What you should do
Below are some records; quote exactly the lines from the one that contains "At what coordinates should I click to accomplish: Select" through the one that contains "Given: Select General Inquiry reason", inclusive, and no others.

Source records
####

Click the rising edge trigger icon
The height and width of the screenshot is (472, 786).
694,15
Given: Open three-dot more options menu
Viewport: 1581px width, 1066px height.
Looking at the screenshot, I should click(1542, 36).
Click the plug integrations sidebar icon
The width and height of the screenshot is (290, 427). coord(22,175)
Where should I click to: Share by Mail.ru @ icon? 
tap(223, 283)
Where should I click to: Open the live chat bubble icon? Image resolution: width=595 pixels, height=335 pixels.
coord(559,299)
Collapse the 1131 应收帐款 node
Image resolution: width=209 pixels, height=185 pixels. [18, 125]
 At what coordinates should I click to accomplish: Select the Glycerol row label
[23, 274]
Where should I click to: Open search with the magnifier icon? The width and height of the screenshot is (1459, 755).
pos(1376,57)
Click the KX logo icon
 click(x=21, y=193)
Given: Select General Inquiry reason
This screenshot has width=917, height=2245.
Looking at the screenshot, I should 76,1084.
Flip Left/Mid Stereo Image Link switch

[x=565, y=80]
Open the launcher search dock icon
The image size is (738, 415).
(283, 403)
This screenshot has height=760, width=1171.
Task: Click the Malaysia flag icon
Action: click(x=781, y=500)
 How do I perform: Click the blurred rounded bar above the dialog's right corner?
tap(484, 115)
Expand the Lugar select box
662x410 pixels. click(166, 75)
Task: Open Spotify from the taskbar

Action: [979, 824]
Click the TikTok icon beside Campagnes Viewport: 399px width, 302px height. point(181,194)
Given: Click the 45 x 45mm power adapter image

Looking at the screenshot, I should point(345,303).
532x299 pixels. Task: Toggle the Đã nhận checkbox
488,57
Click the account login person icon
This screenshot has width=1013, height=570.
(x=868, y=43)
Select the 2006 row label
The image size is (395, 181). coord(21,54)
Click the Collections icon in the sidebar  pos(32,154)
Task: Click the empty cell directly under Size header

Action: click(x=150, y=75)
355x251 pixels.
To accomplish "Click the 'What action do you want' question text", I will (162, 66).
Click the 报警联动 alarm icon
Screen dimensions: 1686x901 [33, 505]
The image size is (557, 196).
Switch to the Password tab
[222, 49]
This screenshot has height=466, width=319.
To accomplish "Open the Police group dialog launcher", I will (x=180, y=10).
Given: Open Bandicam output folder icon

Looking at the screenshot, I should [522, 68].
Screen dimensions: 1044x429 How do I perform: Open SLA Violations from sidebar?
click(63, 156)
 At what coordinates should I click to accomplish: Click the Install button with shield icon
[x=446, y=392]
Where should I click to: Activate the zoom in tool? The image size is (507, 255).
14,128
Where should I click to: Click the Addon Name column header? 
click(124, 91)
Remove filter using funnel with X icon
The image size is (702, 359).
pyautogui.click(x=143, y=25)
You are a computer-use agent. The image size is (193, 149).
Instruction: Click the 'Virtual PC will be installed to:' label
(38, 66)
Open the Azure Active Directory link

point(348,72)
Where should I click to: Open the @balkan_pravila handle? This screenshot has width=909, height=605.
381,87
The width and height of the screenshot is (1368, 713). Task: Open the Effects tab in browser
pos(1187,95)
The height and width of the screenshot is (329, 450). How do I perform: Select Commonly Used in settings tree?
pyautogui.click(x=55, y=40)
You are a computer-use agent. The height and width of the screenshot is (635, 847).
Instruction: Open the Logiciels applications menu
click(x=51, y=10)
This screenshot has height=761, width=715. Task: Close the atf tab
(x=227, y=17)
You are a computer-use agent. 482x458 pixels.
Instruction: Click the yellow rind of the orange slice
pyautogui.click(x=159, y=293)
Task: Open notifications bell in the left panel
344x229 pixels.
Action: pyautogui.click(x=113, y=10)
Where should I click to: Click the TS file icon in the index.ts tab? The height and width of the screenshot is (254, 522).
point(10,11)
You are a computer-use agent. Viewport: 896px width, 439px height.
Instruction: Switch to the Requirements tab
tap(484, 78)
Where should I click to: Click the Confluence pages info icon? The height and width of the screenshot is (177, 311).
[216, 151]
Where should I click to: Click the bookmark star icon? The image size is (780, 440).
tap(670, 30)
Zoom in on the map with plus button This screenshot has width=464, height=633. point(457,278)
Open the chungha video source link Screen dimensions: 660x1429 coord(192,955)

####

Your solution
 At what coordinates should I click to accomplish: Select the Glycerol row label
[23, 274]
Where should I click to: Open search with the magnifier icon? The width and height of the screenshot is (1459, 755).
pos(1376,57)
Click the KX logo icon
 click(x=21, y=193)
Given: Select General Inquiry reason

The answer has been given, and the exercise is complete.